"The best protection against depression you will ever find is to develop habits of happiness."
Arch Hart's visit good value
Dr. Archibald Hart, Senior Professor of Psychology and Dean Emeritus
of the School of Psychology at Fuller Theological Seminary, spoke at
last week's Northwest Clergy Conference in Gunnedah, a Saturday afternoon
seminar in Tamworth and at St Marks Chapel on Sunday morning. Many folk
commented on the value and usefulness of his talks as well as his warm,
enthusiastic presentation.
Steve Love from AM Chapel took helpful notes of the Saturday Seminar
and the Sunday morning talk - Click here for a PDF copy
A podcast of Sunday's talk can be downloaded from http://www.stmarkstalks.org/
The Tamworth seminars on CD or MP3 can be ordered through The Diocesan
Registry Office:
mailto:diocarm@northnet.com.au
Telephone: (02) 6772 4491
Fax: (02) 6772 9261
The Habits of Happiness – Dr Arch.
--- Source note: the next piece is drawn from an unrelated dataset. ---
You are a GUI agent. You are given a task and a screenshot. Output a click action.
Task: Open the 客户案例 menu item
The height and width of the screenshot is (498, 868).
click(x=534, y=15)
Hart
Notes [SL] from seminar – St
Peter’s Anglican church, Vera St., South Tamworth
Saturday, May 12, 2007
Prof of Psychol & Dean Emeritus at Fuller Seminary etc
A South African-American (in the US for almost 40 years, previously
a civil engineer)
Website: http://www.hartinstitute.com
- The book of his which Hart considers the best: “The 15 principles… achieving
happiness’
- One sentence to remember: “ The best protection against depression
you will ever find is to develop habits of happiness’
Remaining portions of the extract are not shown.